## [WHAT TO PRODUCE]
Rewrite the lines of the records below as a Markdown table with the columns "Row" and "Line", giving each line its row number and omitting blank lines. Leave the pictures out of the table.

## [SUPPLIED RECORDS]
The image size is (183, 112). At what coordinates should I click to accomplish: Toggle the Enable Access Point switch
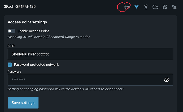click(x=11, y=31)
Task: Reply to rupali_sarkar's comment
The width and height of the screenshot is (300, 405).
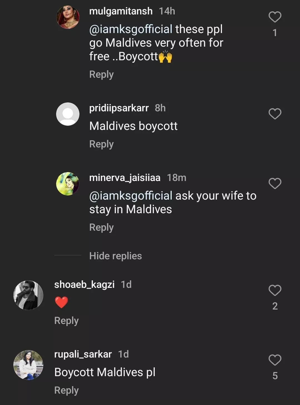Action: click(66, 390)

## [THE COMPLETED TASK]
| Row | Line |
|---|---|
| 1 | The image size is (183, 112). At what coordinates should I click to accomplish: Toggle the Enable Access Point switch |
| 2 | click(x=11, y=31) |
| 3 | Task: Reply to rupali_sarkar's comment |
| 4 | The width and height of the screenshot is (300, 405). |
| 5 | Action: click(66, 390) |